21 Eylül 2017 Perşembe

Karayoluyla Yunanistan & Bulgaristan 2 - Halkidiki, Selanik ve Seres

Sabah Kavala'daki otelden yola çıkıp koyulduk yola. Önce Halkidiki'yi gezmek niyetindeyiz. Halkidiki denize doğru 3 parmak şeklinde uzanmış bir yarımada. Aslında en keyifli zamanı yazın ama kalabalıklara teslim olmadan gezilecek yerlerini görmek bizim niyetimiz. 

Gezilecek yerler:

Ouranoupoli: En doğudaki parmakla başlıyoruz gezmeye. Bu parmağın büyük bir kısmı ziyaretçilere kapalı ve özel izinle sadece erkeklerin girmesine izin verilen, içinde 12 tane manastırı barındıran dini bir bölge. İçeride yaklaşık 1800 erkek yaşıyor ve hac ziyaretine gelenler dışında ziyaretçi kabul edilmiyor. İşte Ouranoupoli bu özel bölgeden önceki son ziyarete açık kısım. Sahilinde şimdilerde müze olarak kullanılan tarihi bir kulesi olan, sokaklarında dolaşıp evlerine bakması çok keyifli küçük, şirin bir köy. Sahilinde kahvelerimizi de yudumlayıp yavaş yavaş yükselen güneşin keyfini çıkarıyoruz. 

Vourvourou: İkinci parmağı ziyarete Vourvourou'dan başlıyoruz. Kış sezonu olduğundan in cin top oynayan bir yazlık kasaba karşılıyor bizi. Biz de geçen sene arkadaşlarımın çok övdüğü bir mekanın yerini bulmaya güneye devam ediyoruz: Lacara Kampingi. Vourvourou'dan devam edip ormanlara daldıktan kısa süre sonra ulaşıyoruz Lacara Kampinge. 1 Mayıs 30 Eylül tarihleri arasında açık bir tesismiş. Artık yerini öğrendik, yazın gelebiliriz. 

Nikiti: İkinci parmakta aşağılara doğru Marmara Adası'ndan gelenlerin kurduğu Neo Marmara köyü de var aslında ama biz geri kalan kısımların keşfini bir yaz mevsimine bırakıp parmağın boğum kısmındaki Nikiti köyüne dönüyoruz. Deniz kenarında yeni kurulan siteleri eski Nikiti denilen kara tarafındaysa bakımlı taş evleri olan bir köy burası. Biraz daha devam edince kilisesi ve kilisenin yanında da şimdiye kadar gördüğüm en ilginç mezarlıklardan biri çıkıyor karşımıza. Hem çok bakımlı hem de rengarenk bir mezarlık burası. Ölenlerle ilgili heykeller, renkli renkli mumlar, çiçekler, ölenlerin fotoğrafları... Yunanistan'ın başka bir yerinde de böyle bir mezarlık hiç karşıma çıkmadı.

Görevler ▸
**A.** Halkidiki gezi yazısında "Gezilecek yerler" satırından sonra gelen paragrafların başında iki noktayla verilen yer adlarını sırasıyla yaz.
**B.** Halkidiki gezi yazısının "Sabah Kavala'daki otelden" sözlerinden başlayıp "güneşin keyfini çıkarıyoruz." sözleri de dahil olmak üzere o noktaya kadar süren kısmını harfi harfine aktar.
**C.** Halkidiki gezi yazısına göre Lacara Kampingi hangi tarihler arasında açık?
Kayıtların Halkidiki gezi yazısıyla hiçbir ilgisi yoktur.

Verilen Bilgiler ▸
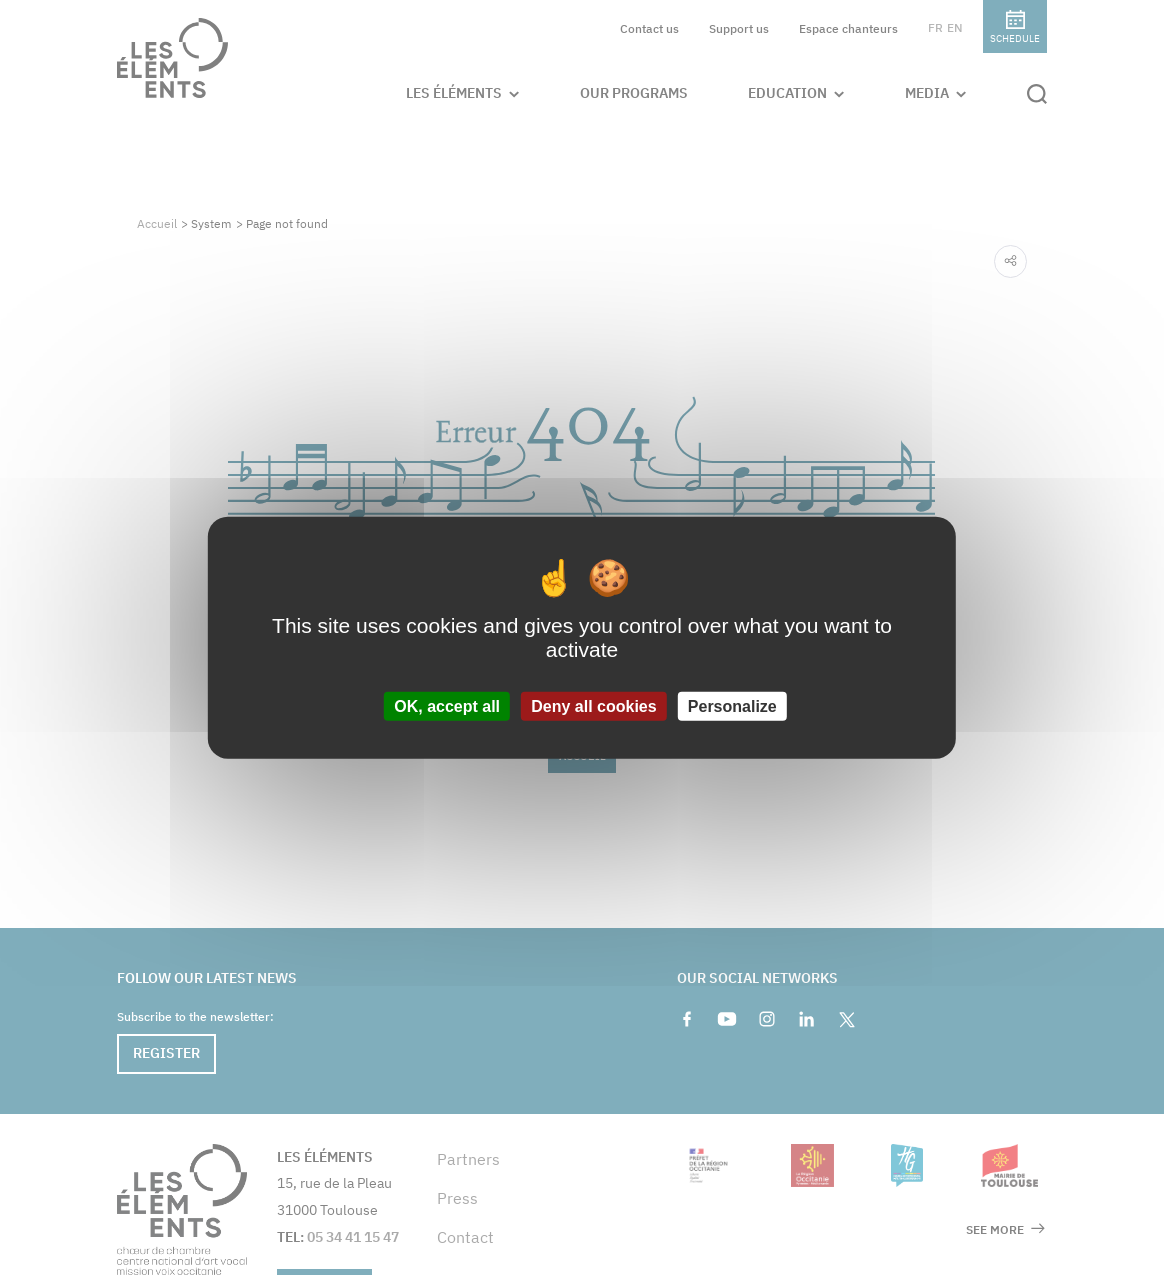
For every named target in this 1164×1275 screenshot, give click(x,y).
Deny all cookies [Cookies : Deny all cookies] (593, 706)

---

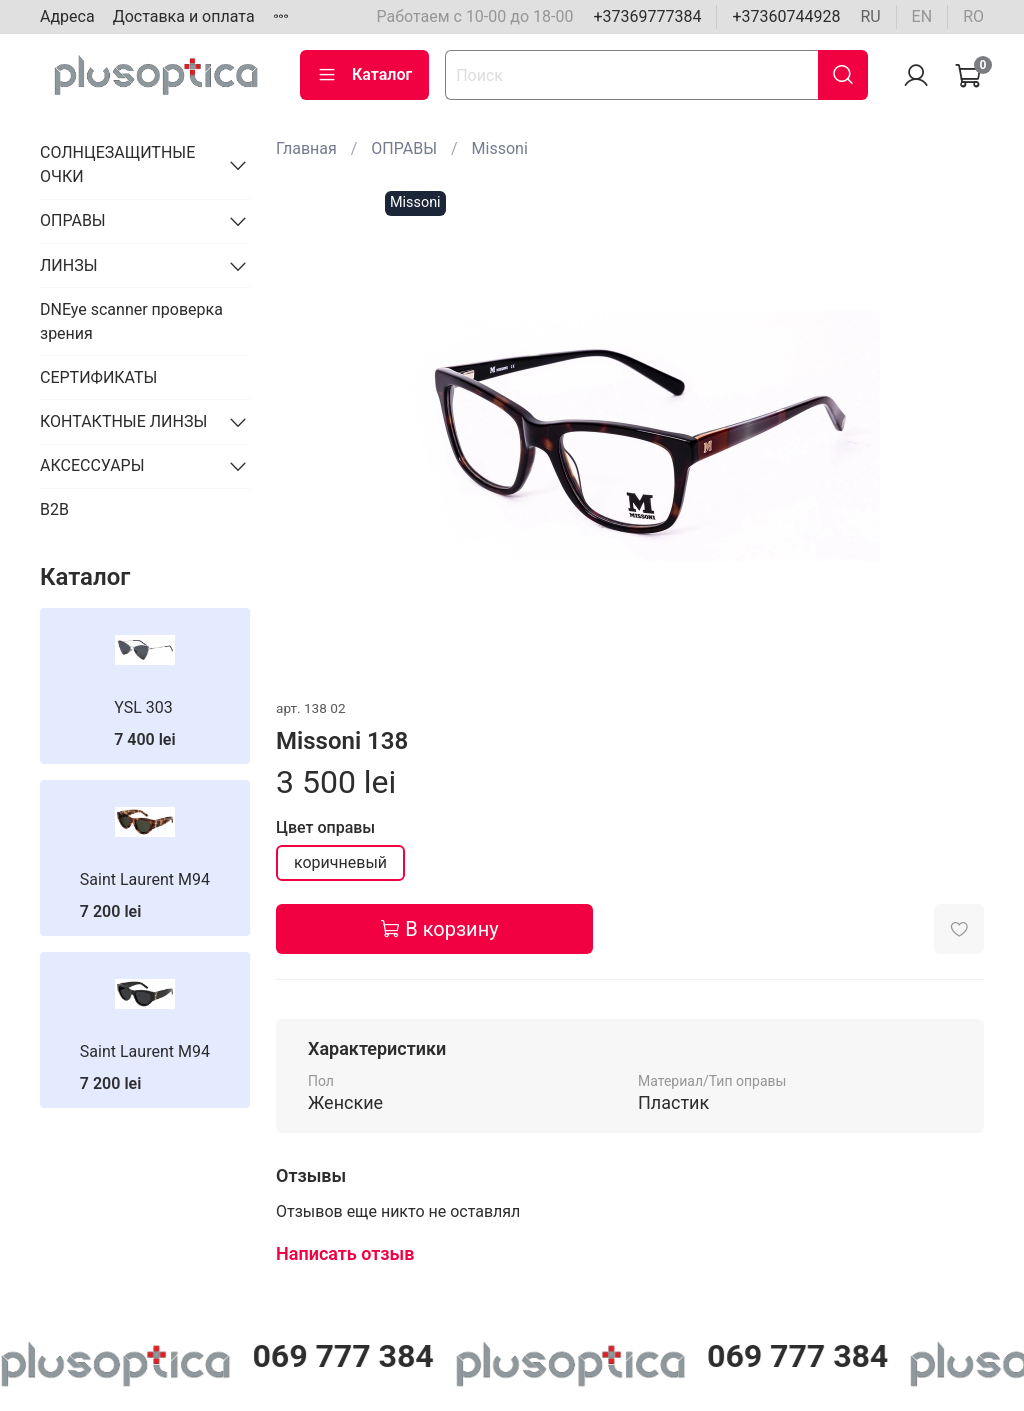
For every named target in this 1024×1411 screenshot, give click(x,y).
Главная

Yanıtlar ▸
**A.** Ouranoupoli, Vourvourou, Nikiti

**B.**
Sabah Kavala'daki otelden yola çıkıp koyulduk yola. Önce Halkidiki'yi gezmek niyetindeyiz. Halkidiki denize doğru 3 parmak şeklinde uzanmış bir yarımada. Aslında en keyifli zamanı yazın ama kalabalıklara teslim olmadan gezilecek yerlerini görmek bizim niyetimiz. 

Gezilecek yerler:

Ouranoupoli: En doğudaki parmakla başlıyoruz gezmeye. Bu parmağın büyük bir kısmı ziyaretçilere kapalı ve özel izinle sadece erkeklerin girmesine izin verilen, içinde 12 tane manastırı barındıran dini bir bölge. İçeride yaklaşık 1800 erkek yaşıyor ve hac ziyaretine gelenler dışında ziyaretçi kabul edilmiyor. İşte Ouranoupoli bu özel bölgeden önceki son ziyarete açık kısım. Sahilinde şimdilerde müze olarak kullanılan tarihi bir kulesi olan, sokaklarında dolaşıp evlerine bakması çok keyifli küçük, şirin bir köy. Sahilinde kahvelerimizi de yudumlayıp yavaş yavaş yükselen güneşin keyfini çıkarıyoruz.

**C.** 1 Mayıs ile 30 Eylül arasında.